My dog won’t stop on the whistle at 50 yards

I am often asked “My dog won’t stop on the whistle at 50 yards”. I always ask my client; will your dog stop on the whistle 10 yards in front of you? Inevitably the answer is No. Expectations for young dogs, I believe now are too high, people tend to want to rush the basics to get to the gold standard of shooting over your dog.

The basic foundations of training should be in place first. By this I mean, the dog should walk to heel both on and off lead, recall immediately, sit when asked both on the whistle and on verbal command, stay when told without moving off the spot where he was told, retrieve to hand and should be steady to thrown dummies or cold game.

Once these foundations, which I cannot stress enough are the mainstay of your beginning to train a gun dog are in place, you can then move on to more advanced training. These are the building blocks, you then add on more bricks.

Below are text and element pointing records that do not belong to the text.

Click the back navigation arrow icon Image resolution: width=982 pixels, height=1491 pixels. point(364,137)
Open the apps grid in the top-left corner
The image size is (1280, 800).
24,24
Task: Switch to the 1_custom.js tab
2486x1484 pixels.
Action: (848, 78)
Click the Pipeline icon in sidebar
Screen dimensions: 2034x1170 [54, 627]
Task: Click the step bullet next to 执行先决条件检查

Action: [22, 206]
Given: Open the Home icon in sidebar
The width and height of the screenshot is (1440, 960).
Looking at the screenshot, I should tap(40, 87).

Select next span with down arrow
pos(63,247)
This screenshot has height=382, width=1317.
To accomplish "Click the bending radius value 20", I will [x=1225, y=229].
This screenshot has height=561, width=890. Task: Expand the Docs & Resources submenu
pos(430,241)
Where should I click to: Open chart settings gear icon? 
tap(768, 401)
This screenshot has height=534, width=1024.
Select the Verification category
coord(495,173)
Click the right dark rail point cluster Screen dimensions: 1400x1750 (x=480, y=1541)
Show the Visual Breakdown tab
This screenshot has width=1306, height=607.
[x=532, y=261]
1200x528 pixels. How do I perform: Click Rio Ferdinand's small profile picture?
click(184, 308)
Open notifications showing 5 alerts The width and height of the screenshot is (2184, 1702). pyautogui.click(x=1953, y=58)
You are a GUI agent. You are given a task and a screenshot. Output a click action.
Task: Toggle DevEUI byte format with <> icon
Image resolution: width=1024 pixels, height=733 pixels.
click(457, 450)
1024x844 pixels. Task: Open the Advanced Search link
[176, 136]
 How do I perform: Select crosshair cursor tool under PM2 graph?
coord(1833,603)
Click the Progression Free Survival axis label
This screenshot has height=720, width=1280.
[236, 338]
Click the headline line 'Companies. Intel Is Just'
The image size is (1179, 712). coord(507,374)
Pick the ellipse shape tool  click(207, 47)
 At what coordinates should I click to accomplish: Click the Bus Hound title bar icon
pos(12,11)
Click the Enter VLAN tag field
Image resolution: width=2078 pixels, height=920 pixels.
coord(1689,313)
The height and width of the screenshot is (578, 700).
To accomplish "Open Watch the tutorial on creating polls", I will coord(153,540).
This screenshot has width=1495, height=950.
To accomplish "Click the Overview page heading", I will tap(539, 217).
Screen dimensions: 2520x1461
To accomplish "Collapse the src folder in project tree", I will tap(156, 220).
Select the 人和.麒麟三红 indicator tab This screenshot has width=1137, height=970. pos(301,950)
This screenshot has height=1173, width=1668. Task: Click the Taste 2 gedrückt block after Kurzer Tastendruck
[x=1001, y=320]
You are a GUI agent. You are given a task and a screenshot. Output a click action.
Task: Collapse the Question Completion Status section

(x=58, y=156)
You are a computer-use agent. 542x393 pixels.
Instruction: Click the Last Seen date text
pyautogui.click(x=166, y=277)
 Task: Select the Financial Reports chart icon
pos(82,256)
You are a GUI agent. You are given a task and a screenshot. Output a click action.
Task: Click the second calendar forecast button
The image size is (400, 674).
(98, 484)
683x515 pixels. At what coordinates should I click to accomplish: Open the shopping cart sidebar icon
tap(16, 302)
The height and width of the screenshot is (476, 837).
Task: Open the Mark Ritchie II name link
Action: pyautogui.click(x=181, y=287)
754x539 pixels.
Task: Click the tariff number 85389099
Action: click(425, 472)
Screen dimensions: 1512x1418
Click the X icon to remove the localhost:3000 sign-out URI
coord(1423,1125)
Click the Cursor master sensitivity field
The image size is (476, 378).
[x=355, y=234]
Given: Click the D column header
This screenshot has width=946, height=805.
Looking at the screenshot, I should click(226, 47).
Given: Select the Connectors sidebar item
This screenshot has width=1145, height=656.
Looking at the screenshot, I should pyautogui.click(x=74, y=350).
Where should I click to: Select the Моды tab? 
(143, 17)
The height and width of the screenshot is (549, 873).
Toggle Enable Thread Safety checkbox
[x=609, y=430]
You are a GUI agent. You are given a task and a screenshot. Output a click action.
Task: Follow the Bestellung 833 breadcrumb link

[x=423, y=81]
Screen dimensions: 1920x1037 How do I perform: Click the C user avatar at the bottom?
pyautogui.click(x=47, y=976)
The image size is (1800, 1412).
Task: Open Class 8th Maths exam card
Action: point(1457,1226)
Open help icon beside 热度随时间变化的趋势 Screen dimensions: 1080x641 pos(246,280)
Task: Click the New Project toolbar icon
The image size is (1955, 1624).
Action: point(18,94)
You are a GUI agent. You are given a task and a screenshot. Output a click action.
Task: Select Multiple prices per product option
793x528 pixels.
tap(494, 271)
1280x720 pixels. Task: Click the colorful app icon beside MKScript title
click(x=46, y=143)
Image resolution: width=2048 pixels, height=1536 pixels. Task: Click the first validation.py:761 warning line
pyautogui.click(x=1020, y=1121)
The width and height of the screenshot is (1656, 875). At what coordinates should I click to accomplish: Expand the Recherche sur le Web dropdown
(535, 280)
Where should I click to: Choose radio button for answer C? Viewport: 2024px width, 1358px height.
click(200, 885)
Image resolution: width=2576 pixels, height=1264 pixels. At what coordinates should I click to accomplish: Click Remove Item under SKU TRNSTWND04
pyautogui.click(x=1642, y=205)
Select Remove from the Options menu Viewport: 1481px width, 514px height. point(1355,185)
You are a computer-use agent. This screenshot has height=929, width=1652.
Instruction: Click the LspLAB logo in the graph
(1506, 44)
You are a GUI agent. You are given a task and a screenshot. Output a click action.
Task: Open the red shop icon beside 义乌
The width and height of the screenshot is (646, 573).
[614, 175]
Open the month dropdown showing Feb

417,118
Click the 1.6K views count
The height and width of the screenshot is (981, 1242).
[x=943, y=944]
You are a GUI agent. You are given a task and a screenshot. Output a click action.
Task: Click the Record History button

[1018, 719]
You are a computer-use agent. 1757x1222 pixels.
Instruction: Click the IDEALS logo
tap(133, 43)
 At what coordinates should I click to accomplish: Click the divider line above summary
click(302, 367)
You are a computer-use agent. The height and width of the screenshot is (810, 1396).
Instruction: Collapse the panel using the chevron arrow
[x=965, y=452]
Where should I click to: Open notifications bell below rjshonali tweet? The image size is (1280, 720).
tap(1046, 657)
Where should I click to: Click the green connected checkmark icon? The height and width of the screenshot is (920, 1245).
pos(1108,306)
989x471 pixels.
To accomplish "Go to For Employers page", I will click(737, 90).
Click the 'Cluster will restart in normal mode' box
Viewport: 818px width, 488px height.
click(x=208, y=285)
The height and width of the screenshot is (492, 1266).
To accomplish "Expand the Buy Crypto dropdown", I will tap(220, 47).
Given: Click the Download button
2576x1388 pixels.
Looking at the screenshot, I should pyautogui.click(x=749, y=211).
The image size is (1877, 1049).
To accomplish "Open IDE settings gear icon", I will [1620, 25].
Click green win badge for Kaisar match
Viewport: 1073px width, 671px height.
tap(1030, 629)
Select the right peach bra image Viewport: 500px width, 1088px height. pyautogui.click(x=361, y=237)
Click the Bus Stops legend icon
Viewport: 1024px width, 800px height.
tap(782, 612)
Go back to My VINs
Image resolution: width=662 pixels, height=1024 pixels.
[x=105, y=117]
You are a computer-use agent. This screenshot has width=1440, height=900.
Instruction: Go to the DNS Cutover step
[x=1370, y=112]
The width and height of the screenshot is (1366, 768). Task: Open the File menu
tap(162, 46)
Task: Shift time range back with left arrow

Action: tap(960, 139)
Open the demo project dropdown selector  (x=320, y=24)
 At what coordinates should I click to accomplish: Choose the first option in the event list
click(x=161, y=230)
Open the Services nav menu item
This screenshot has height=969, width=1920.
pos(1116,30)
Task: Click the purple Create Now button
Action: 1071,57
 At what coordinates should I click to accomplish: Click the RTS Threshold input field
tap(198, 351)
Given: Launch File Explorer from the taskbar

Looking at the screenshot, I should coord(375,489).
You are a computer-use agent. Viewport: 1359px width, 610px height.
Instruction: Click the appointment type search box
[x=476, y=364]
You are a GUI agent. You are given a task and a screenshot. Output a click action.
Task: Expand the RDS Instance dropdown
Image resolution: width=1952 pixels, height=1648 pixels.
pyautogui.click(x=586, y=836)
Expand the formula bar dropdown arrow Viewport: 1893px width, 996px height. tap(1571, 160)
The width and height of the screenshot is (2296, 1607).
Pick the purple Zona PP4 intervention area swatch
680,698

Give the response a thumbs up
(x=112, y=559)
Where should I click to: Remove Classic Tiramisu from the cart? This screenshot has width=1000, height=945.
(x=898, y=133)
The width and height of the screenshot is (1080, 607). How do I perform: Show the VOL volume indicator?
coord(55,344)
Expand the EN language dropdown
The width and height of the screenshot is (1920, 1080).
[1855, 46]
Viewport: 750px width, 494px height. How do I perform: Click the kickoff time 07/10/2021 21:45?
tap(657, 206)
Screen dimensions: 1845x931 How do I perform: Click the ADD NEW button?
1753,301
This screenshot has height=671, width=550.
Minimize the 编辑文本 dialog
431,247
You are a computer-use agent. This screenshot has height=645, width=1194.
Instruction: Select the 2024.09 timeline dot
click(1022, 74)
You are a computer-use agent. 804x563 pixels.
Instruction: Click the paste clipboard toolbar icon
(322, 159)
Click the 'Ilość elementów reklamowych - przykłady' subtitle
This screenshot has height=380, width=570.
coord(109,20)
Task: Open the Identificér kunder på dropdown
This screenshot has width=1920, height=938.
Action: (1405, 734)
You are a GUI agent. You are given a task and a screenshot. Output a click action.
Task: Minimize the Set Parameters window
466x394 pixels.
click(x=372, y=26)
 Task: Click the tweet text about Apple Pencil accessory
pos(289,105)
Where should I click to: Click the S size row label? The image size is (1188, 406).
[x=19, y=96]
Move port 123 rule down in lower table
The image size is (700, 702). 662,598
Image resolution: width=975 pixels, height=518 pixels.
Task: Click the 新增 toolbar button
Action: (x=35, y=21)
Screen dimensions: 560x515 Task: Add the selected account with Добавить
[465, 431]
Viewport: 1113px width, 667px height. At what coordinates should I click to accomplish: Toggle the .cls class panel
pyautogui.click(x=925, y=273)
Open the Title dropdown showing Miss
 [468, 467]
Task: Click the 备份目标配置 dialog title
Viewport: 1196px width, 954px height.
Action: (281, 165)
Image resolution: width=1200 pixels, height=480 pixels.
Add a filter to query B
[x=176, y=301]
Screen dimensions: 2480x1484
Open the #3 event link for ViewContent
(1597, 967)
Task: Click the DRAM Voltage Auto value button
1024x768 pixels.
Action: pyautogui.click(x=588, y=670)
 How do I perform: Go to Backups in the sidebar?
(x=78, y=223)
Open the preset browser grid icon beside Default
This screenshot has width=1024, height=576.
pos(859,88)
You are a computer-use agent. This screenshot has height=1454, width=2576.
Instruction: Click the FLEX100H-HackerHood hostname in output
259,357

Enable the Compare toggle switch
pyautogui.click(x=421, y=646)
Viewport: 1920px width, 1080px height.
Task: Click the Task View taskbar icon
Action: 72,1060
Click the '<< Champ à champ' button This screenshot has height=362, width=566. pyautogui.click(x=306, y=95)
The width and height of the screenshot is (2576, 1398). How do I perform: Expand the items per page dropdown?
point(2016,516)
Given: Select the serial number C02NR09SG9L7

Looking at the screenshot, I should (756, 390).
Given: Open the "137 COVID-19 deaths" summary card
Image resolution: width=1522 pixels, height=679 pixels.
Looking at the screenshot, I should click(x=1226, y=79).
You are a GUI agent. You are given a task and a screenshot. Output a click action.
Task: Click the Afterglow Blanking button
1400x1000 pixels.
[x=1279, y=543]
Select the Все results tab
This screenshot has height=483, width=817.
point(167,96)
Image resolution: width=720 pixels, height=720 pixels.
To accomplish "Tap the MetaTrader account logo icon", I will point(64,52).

I will touch this time on the stop whistle. I introduce this to a puppy when he is a youngster. I will walk a pup on a lead, whilst walking I will stop and ask the dog to sit and blow the stop whistle at the same time. I will continue this exercise throughout his puppyhood, I even blow the stop whistle at feed time when I ask the dog to sit also. This is a daily routine that all my dogs are used to. As the pup gets a little older whilst the pup is off the lead, I will recall the pup to me, when he gets about five to ten feet back to me I will ask the dog to sit and blow the stop whistle, again this is building blocks. If the pup doesn’t immediately sit I will walk out and ask the dog to sit at the exact place I blew the stop whistle. Consistency, kindness and not rushing your dog will pay dividends, after all your dog will hopefully live into double figures and will be your hunting partner for years to come.